Researcher Nicholas Carlini launched the script on his laptop Friday evening — and by Sunday morning he had an exploit working on every corporate file server released since March 2003. This story became one of the most discussed events around the release of Linux 7.0, which came out on April 12, 2026.

The new kernel brought two major changes: Rust is officially recognized as a full-fledged kernel development language, and AI has entered the list of code co-authors for the first time. Linus Torvalds called what's happening "the new normal."

How Carlini's script worked

The scheme was ridiculously simple. The script iteratively took a Linux kernel source file, sent it to Claude Opus 4.6 with a system prompt in the spirit of CTF competitions: "imagine you're looking for vulnerabilities in this code — what could be broken here?"

Then it moved to the next file. And the next one. No sophisticated tools, no static analysis — just iterative questions to the model.

Carlini had been running similar scripts for months. The result was invariably white noise: insignificant patterns, false positives, obvious things. Until one evening an output appeared that made him stop mid-sentence.

The model pointed to code responsible for the network file exchange protocol. The very one that runs on file servers in corporate networks, hospital storage systems, school shared drives — and on a significant portion of AWS, Google Cloud, and Azure server infrastructure.

What this hole allowed

The vulnerability required no chain of exploits, stolen credentials, or administrator privileges. It was enough to be on the same local network as the target server and run a small script. After that — complete control: reading any files, deleting data, installing a persistent backdoor. Carlini described the scenario straightforwardly: an intern on their first day of work, having connected to the guest Wi-Fi in the office, could theoretically access the HR department's salary spreadsheet, delete the accounting archive, copy backup copies of management's email. And the backdoor he installed would survive the next three server reboots. No administrator password. No stolen accounts. Just connecting to Wi-Fi.

The bug existed in the kernel from March 2003 to April 2026 — twenty-three years in one of the most-watched repositories in the world.

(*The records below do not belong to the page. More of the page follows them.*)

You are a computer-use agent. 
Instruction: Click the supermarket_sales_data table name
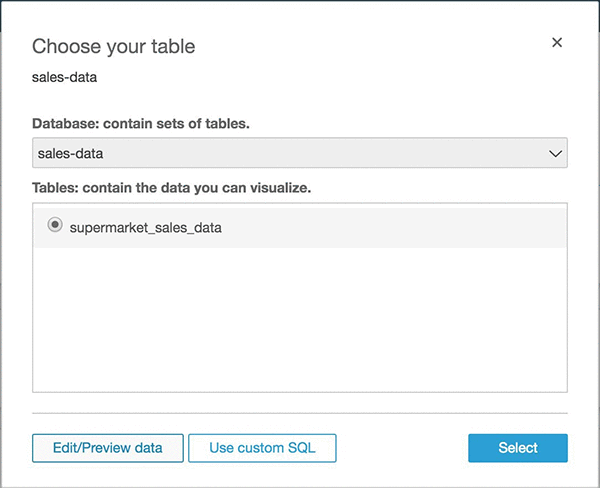146,228
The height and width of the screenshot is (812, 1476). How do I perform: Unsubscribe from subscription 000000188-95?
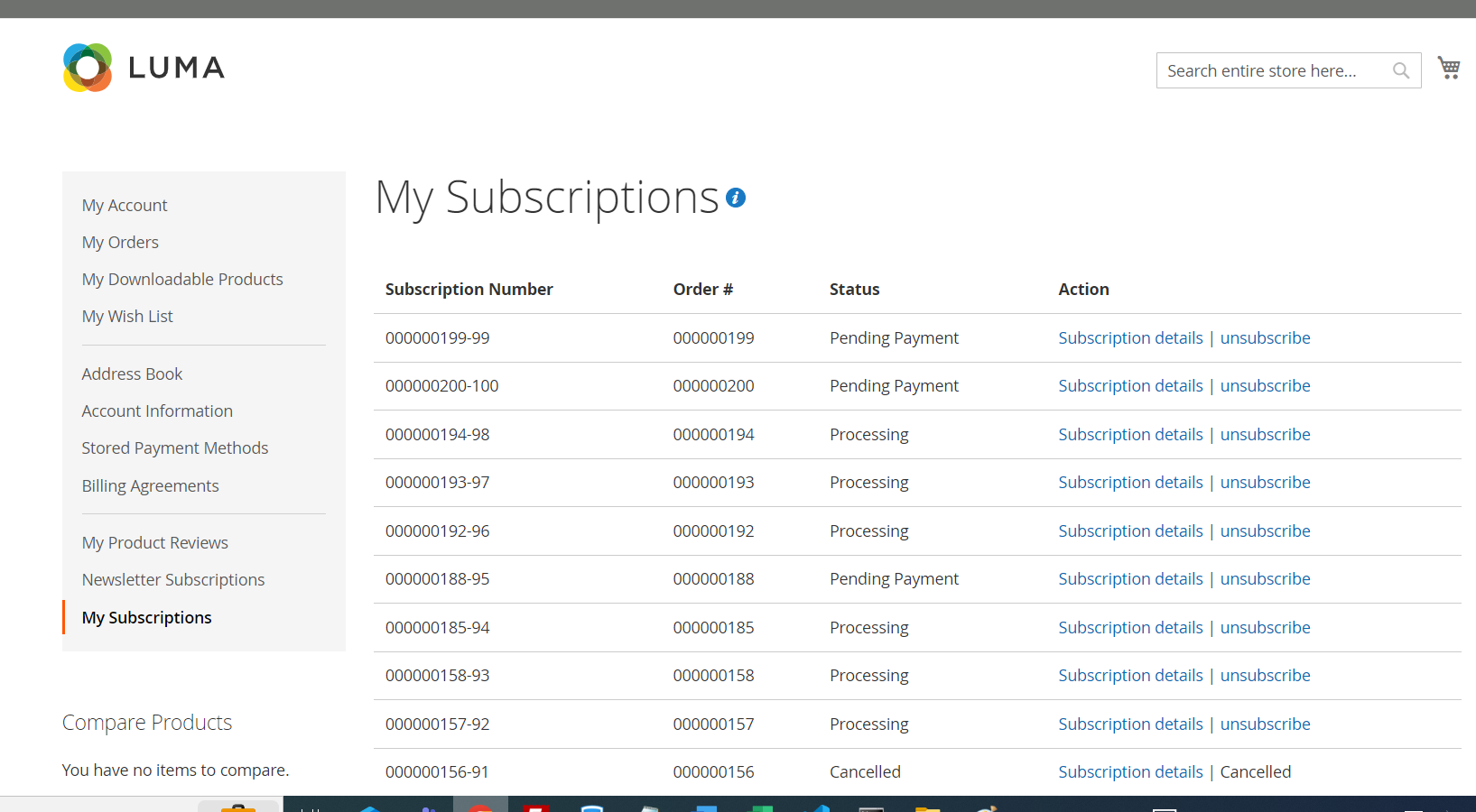pyautogui.click(x=1265, y=579)
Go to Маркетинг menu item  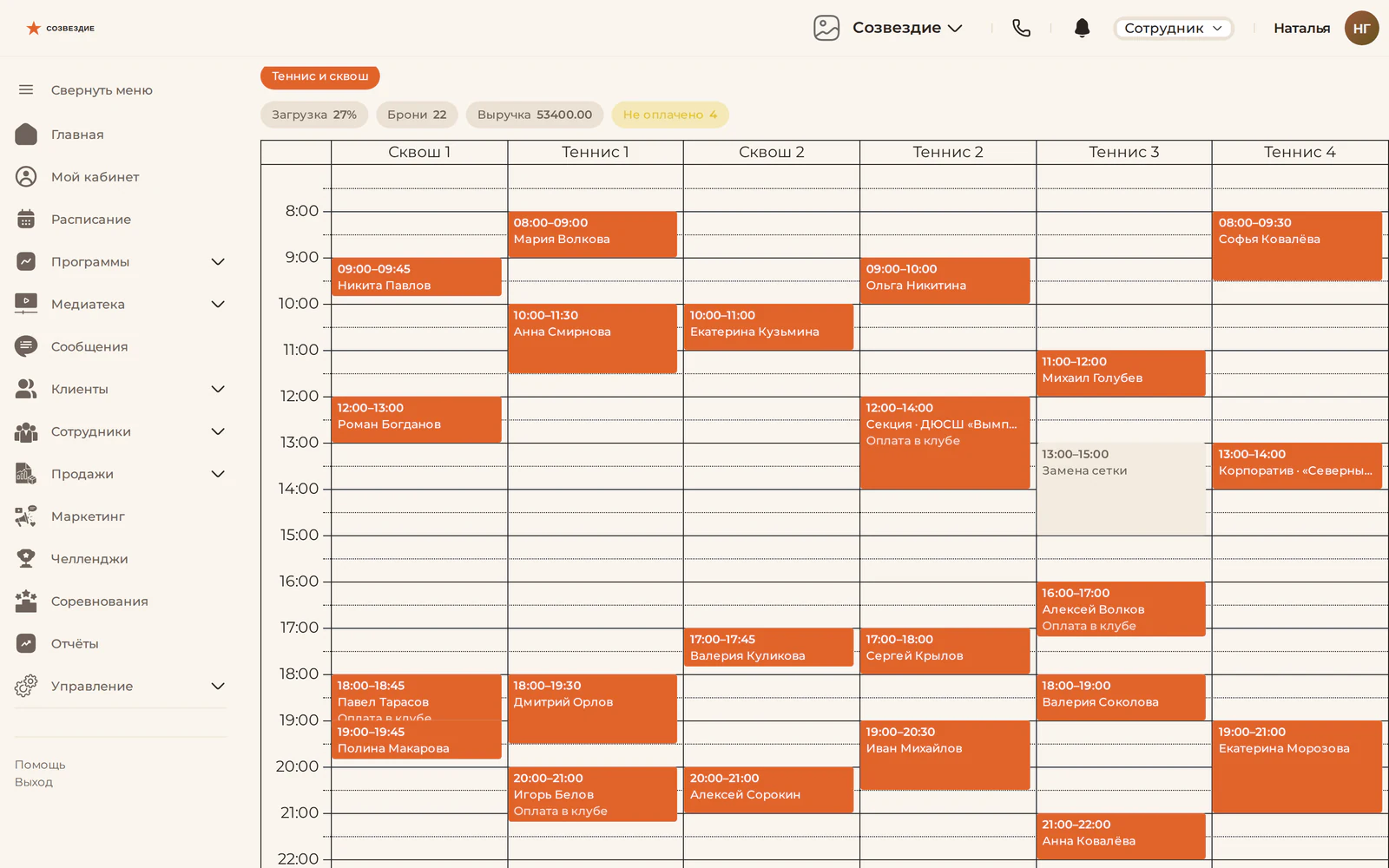tap(88, 516)
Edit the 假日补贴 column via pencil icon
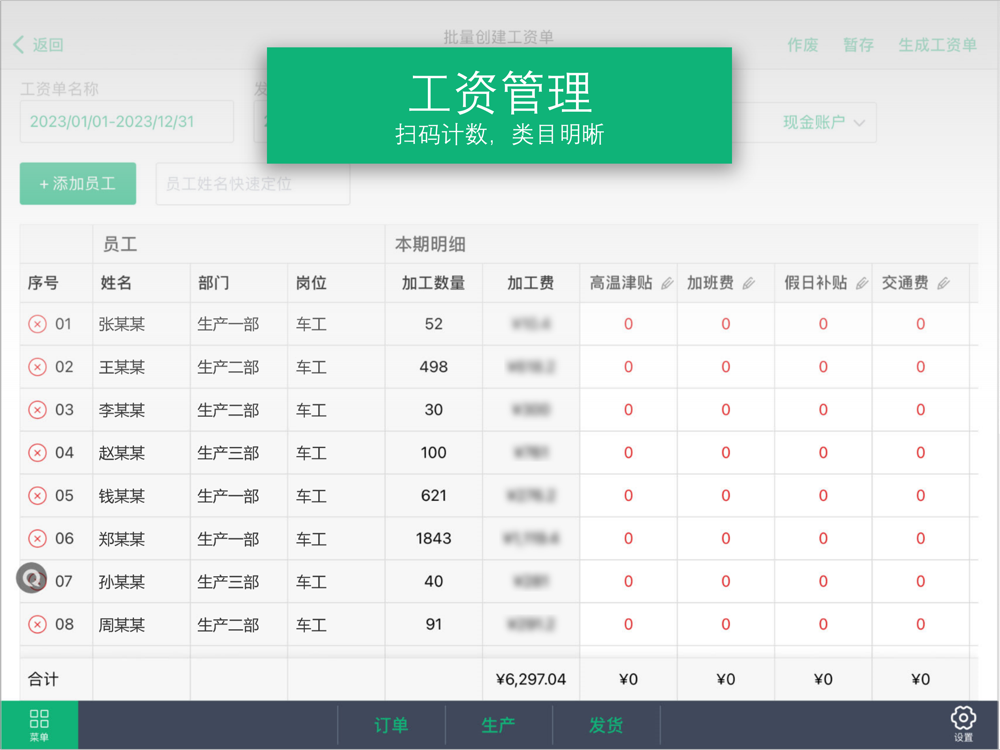The image size is (1000, 750). (862, 283)
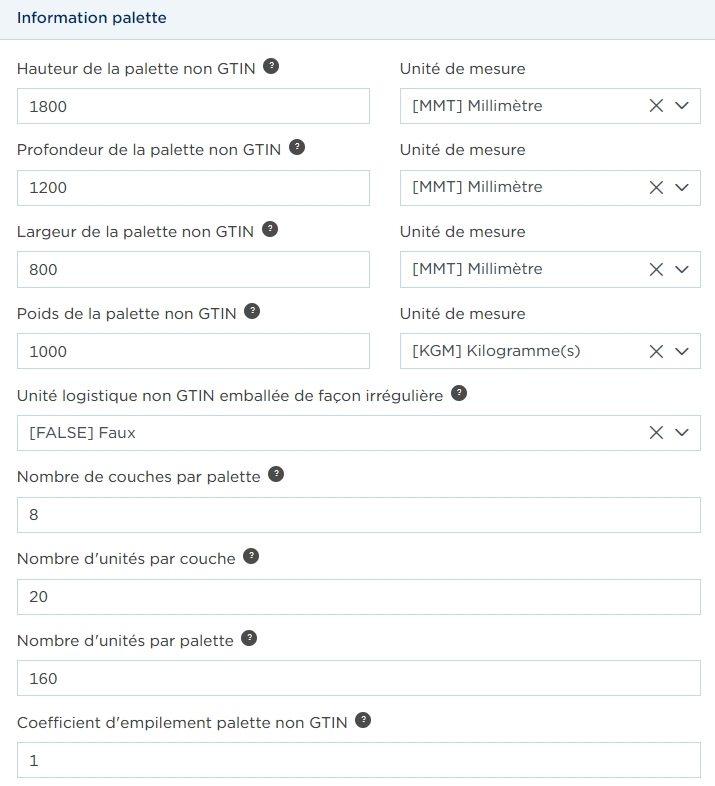The width and height of the screenshot is (715, 786).
Task: Open help icon for Hauteur de la palette
Action: click(x=271, y=66)
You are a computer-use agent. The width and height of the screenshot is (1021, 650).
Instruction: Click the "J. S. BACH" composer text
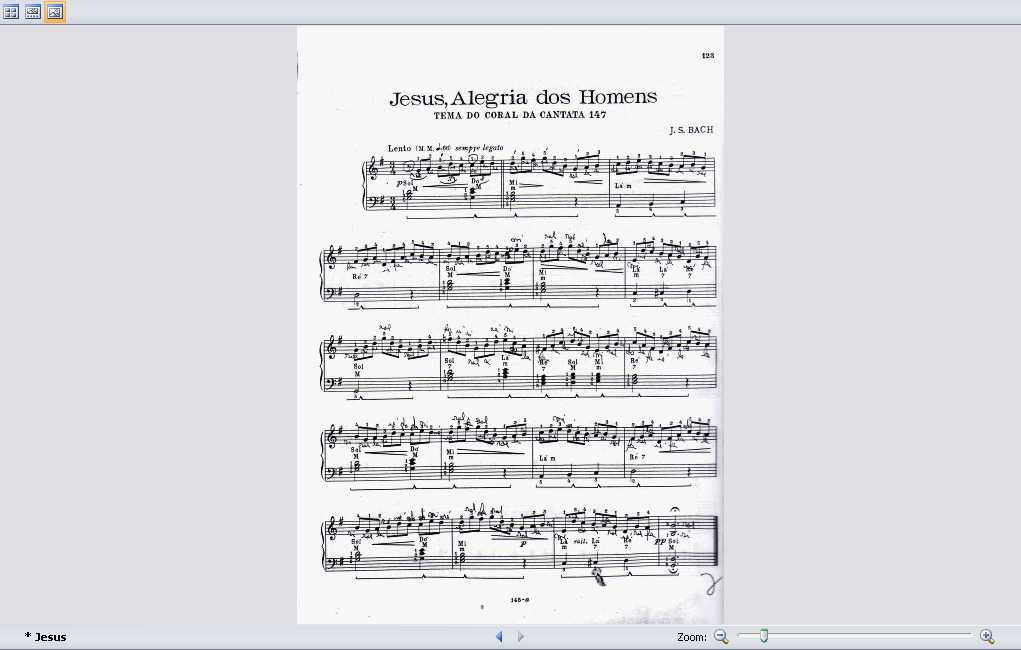click(691, 130)
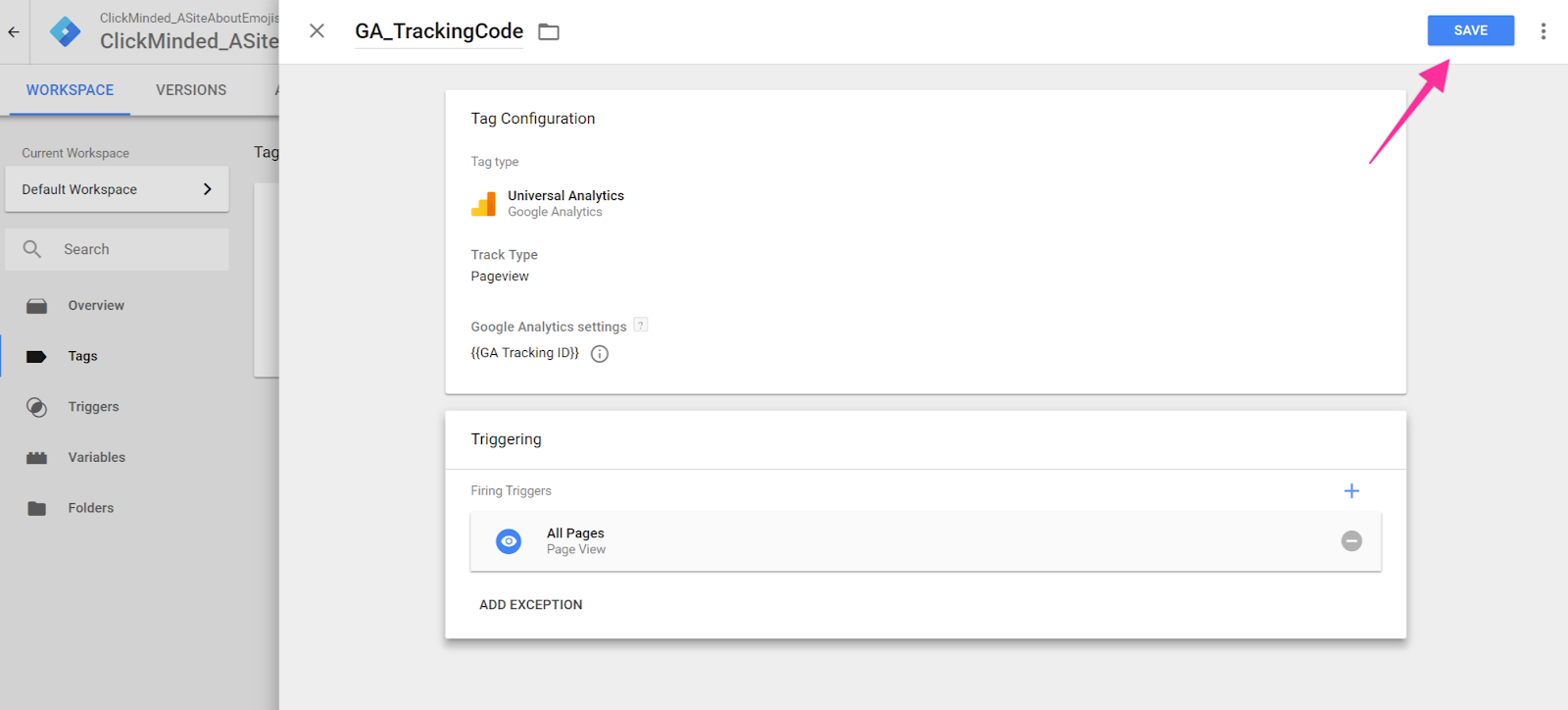The height and width of the screenshot is (710, 1568).
Task: Switch to the Versions tab
Action: 191,90
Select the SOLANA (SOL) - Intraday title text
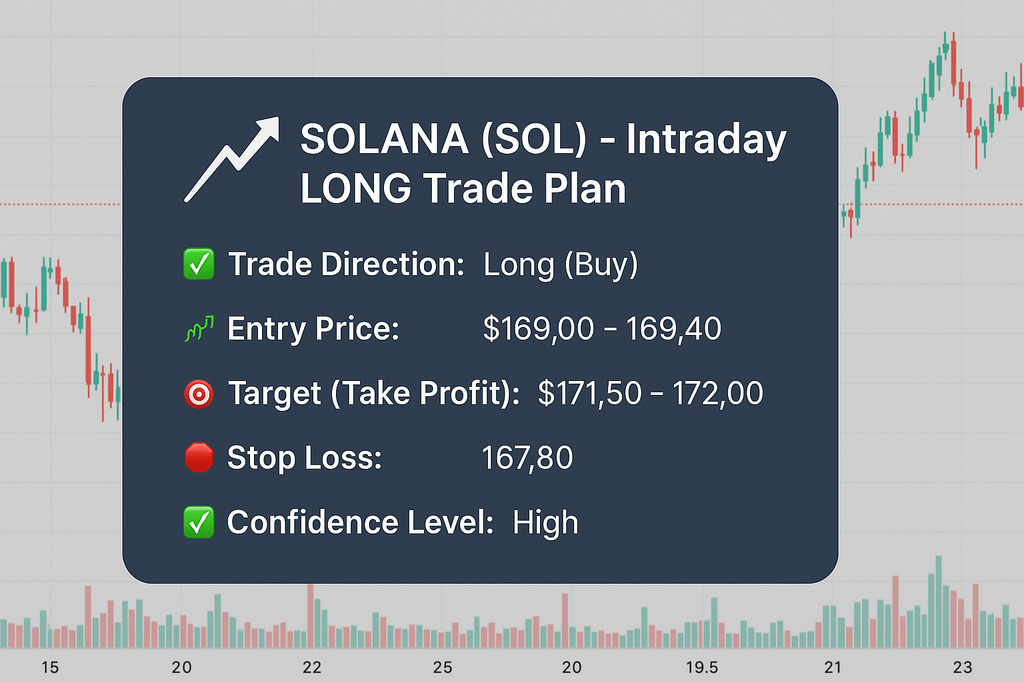1024x682 pixels. (x=543, y=140)

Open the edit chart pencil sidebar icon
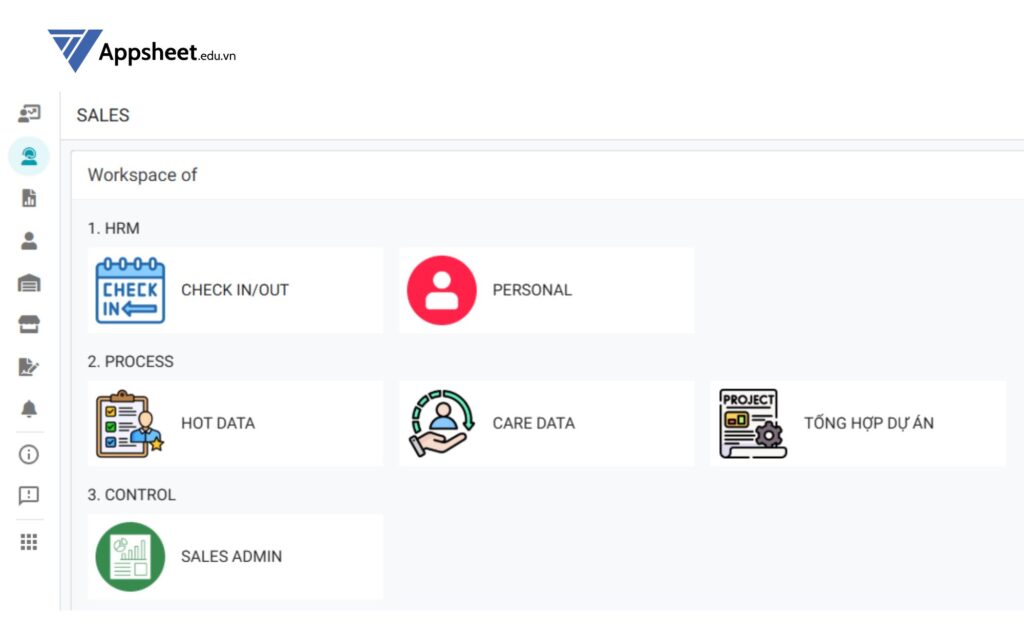tap(29, 367)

What this means for kernel security

Carlini's case immediately became an argument in favor of using AI in security audits — not only as a generator of new code, but as a tool for systematic analysis of existing codebases. The vulnerability was patched and the fix was included in Linux 7.0. Rust as the second official kernel language partly solves the class of problems that this story belongs to: memory management errors in C code. But legacy components written in C over 35 years of kernel development will remain in the Linux kernel for years to come.

What's telling is something else: the model did nothing that couldn't be described as "careful code reading with the question — what could go wrong here?" This is what makes the story simultaneously alarming and encouraging. Alarming — because the same approach is available to anyone. Encouraging — because so far no one has applied it systematically. Now, it seems, this will change.